Tuesday, September 10

The Bear Review

 A review of the Hulu series The Bear by Amy Welborn


"the bear" hulu



Is it possible to create great art without being dysfunctional, a terrible person, or both? Received wisdom says no, proposing that life for and especially with creative types is inevitably, well, dramatic.

It’s a generalization, but consider the source of the creative drive and the creative process: a talent, vision attuned to beauty, truth and so on, but then there’s also the pride, competitiveness, attention-seeking, affirmation-yearning, trauma, and all the rest.

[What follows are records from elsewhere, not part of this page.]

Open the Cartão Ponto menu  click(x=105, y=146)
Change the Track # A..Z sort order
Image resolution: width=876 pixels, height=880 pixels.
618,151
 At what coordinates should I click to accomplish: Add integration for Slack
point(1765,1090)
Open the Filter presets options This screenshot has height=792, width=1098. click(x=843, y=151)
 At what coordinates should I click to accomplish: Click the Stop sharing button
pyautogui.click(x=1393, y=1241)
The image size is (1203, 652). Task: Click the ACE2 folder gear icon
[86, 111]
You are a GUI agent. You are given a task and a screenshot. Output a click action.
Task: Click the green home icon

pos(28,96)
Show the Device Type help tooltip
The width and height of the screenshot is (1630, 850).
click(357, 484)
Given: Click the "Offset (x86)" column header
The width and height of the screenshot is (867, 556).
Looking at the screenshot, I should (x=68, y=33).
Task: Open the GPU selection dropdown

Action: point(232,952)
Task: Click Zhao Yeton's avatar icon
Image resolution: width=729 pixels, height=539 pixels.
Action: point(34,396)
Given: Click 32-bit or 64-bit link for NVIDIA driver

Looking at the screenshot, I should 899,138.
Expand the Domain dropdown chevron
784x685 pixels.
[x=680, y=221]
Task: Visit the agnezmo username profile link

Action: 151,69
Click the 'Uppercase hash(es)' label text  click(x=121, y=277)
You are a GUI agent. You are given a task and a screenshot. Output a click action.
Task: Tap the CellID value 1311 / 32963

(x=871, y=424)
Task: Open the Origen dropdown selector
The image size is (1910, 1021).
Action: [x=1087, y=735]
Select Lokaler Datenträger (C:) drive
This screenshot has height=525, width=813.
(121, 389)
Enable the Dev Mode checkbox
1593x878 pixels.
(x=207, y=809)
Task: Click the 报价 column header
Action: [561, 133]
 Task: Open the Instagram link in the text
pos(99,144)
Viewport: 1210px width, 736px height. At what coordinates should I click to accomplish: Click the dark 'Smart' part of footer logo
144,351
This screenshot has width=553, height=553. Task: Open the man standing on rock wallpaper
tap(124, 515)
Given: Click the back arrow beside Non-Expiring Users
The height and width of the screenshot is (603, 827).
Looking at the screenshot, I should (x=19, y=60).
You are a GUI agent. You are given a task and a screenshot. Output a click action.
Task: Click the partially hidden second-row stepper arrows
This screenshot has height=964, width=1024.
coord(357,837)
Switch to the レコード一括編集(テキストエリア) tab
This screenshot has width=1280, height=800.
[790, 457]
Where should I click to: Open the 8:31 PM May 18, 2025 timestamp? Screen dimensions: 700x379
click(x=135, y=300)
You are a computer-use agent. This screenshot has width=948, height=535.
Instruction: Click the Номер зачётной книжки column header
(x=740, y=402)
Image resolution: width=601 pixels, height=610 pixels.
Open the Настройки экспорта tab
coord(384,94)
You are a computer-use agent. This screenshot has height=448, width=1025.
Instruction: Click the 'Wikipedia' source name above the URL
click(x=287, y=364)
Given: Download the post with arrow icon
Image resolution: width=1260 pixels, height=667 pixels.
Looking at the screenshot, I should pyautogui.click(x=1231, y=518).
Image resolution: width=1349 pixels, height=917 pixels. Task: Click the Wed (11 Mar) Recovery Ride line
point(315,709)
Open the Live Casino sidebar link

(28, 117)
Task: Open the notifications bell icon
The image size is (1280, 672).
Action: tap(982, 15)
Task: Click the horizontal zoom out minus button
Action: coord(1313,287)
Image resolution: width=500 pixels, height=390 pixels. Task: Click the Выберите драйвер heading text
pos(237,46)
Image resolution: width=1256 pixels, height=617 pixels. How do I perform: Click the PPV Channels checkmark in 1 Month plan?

And the creative process? It’s usually mostly awful, painful, and frustrating: ever falling short, never adequately expressing what’s in your head, whether the material is sound or words, paint or stone.

Or food. And this, I’ve decided, is what “The Bear” (streaming on FX/Hulu) is all about.

Oh, you thought it was about the restaurant business? Well, sure it is, complete with celebrity chef cast members (Matty Matheson) and cameos (Thomas Keller, Daniel Boulud), but just as we don’t watch “The Sopranos” to learn about the workings of the Jersey mob, “The Bear” may attract us by the menu, but what keeps us coming back are the people.

The people and their problems, that is. And to circle back to my opener, the central problem the people in “The Bear” grapple with is, in essence: We know you’re crazy creative, love that for you, but is being a jerk really necessary to your process, chef?